*Task brief:*
Go line by line through the entries and show those that hold the string "Toggle".
(Beginning of Supplied information)
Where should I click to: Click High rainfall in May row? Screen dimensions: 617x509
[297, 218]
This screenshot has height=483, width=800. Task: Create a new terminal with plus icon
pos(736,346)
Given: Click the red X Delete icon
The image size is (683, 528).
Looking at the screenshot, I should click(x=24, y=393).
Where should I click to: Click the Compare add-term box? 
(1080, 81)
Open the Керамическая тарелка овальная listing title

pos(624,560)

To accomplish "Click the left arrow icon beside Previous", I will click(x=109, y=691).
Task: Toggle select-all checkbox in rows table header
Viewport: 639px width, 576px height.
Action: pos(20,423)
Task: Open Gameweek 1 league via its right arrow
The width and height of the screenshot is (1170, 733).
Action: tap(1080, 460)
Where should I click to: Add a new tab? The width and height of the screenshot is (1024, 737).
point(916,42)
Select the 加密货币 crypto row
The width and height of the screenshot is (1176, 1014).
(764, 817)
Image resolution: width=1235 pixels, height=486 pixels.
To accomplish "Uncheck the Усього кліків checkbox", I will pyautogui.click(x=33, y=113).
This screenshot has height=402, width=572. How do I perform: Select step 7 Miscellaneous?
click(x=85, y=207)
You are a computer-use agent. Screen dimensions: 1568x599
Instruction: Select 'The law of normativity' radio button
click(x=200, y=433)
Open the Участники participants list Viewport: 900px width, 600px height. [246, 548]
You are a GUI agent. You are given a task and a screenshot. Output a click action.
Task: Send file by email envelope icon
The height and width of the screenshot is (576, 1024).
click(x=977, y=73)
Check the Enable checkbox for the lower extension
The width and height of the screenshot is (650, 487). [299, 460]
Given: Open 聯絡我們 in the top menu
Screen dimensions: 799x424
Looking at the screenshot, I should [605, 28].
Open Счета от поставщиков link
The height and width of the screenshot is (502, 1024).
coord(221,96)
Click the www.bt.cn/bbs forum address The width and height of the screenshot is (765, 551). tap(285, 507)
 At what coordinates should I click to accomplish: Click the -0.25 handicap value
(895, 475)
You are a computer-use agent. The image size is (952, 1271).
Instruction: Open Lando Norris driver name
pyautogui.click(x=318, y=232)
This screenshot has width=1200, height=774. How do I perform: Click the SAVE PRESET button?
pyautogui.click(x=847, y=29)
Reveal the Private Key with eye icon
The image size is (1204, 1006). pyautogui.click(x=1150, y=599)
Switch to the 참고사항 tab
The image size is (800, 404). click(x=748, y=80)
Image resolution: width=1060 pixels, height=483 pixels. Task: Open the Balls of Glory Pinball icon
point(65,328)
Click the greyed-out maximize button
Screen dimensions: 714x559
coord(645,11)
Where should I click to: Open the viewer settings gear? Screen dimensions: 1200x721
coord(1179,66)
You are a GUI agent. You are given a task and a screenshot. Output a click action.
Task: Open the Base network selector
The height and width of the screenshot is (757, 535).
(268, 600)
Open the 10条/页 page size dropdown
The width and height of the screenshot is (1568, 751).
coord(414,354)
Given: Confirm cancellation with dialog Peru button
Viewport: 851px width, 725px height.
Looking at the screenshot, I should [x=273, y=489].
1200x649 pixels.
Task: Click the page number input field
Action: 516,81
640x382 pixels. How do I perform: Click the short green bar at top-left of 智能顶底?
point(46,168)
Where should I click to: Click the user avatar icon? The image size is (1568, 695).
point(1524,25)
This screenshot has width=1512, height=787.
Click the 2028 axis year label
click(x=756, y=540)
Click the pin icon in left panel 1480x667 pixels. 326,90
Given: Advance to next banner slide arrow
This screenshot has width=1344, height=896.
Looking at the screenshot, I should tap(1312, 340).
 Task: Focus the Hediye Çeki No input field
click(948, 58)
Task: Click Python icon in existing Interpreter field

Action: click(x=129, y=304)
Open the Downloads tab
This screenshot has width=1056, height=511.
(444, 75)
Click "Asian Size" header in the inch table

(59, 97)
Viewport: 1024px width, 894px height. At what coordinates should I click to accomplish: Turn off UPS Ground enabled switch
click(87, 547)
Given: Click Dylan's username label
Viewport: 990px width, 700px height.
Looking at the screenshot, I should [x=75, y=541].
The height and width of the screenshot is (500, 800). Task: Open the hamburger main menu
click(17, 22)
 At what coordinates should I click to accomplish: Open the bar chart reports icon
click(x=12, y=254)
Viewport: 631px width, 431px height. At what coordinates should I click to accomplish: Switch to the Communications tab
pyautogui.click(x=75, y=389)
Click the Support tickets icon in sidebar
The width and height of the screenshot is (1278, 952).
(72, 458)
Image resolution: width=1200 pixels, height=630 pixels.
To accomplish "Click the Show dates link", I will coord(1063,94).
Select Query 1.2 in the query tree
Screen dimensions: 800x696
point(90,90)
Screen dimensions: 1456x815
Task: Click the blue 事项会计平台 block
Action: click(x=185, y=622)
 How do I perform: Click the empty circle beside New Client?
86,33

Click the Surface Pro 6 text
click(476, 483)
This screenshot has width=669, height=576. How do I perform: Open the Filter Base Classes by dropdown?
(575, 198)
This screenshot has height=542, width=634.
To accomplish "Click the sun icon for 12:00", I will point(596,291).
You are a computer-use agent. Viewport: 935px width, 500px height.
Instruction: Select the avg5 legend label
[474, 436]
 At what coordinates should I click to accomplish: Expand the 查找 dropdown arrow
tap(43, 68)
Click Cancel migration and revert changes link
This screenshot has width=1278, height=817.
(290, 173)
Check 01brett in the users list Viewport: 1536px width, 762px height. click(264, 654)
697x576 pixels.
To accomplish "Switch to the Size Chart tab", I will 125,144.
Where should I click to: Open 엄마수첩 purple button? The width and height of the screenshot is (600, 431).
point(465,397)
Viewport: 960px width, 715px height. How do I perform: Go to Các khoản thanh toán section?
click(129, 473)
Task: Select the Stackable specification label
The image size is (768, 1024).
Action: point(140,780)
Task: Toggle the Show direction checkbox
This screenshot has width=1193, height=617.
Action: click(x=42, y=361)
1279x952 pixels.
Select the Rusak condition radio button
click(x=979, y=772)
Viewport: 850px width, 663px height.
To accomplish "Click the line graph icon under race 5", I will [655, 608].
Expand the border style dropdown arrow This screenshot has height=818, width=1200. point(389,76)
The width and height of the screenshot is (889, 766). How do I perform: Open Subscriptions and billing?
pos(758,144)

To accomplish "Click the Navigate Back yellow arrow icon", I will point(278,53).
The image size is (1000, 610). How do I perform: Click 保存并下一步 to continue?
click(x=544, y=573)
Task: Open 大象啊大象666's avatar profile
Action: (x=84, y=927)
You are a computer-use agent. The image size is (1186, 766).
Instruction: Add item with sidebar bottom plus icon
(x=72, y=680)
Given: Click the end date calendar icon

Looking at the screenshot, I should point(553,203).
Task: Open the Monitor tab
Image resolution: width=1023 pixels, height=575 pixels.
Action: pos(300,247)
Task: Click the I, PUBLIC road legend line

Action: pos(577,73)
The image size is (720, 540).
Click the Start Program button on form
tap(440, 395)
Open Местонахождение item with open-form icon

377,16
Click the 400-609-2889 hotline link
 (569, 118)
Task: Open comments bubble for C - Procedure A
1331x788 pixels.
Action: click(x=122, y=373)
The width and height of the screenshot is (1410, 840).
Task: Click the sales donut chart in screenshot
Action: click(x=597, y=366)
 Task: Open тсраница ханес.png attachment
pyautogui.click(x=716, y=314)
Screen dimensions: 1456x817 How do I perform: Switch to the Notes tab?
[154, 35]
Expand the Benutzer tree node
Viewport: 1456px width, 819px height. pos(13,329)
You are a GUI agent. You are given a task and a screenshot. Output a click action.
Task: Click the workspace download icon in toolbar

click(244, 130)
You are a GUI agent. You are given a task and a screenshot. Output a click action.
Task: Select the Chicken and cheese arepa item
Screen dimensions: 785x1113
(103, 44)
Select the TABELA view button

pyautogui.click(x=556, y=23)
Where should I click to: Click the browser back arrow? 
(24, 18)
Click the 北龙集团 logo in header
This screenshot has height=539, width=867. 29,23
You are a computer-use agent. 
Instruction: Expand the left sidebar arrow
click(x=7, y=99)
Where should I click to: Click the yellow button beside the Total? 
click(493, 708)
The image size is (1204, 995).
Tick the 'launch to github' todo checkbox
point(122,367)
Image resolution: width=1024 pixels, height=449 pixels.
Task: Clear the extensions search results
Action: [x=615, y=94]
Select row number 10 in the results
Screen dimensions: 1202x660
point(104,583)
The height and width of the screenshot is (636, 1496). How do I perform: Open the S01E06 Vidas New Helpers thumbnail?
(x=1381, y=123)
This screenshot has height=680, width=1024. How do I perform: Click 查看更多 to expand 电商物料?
(End of Supplied information)
*Reply:*
Task: Toggle select-all checkbox in rows table header
Task: Toggle the Show direction checkbox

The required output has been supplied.